EXERCISE GOAL —
Count the lines in the rows below that contain the word "will", treating uppercase and lowercase as different. Reply with the number only.

EXCERPTED DATA —
◇ ◇ ◇
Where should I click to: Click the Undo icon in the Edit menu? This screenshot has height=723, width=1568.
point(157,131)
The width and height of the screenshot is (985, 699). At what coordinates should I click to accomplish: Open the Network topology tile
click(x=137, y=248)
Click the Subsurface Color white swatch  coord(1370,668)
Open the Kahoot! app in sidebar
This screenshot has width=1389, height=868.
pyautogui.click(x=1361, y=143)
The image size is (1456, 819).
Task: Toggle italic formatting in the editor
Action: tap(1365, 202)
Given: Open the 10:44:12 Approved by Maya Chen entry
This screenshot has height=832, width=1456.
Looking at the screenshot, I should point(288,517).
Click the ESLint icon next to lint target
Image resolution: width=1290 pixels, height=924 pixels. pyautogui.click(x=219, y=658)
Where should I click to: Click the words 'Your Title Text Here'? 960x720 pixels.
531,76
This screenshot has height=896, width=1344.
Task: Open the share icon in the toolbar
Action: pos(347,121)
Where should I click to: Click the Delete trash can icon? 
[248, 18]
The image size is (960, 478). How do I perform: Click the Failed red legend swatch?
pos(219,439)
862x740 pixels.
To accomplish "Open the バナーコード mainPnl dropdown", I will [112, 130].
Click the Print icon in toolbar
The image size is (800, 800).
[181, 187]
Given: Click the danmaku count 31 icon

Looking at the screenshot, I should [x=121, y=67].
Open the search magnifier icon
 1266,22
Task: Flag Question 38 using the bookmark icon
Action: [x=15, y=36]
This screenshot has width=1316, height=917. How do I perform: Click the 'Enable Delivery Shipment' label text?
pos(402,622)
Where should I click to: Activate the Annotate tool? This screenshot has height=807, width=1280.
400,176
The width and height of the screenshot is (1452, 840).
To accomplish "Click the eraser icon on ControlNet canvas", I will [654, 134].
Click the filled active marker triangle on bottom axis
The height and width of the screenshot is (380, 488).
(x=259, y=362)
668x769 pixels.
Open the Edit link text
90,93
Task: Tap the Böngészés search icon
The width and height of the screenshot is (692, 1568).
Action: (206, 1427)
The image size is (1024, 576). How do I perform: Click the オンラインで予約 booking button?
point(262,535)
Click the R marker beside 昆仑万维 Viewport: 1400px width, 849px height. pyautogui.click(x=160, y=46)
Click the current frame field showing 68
◇ ◇ ◇
TASK OUTPUT —
2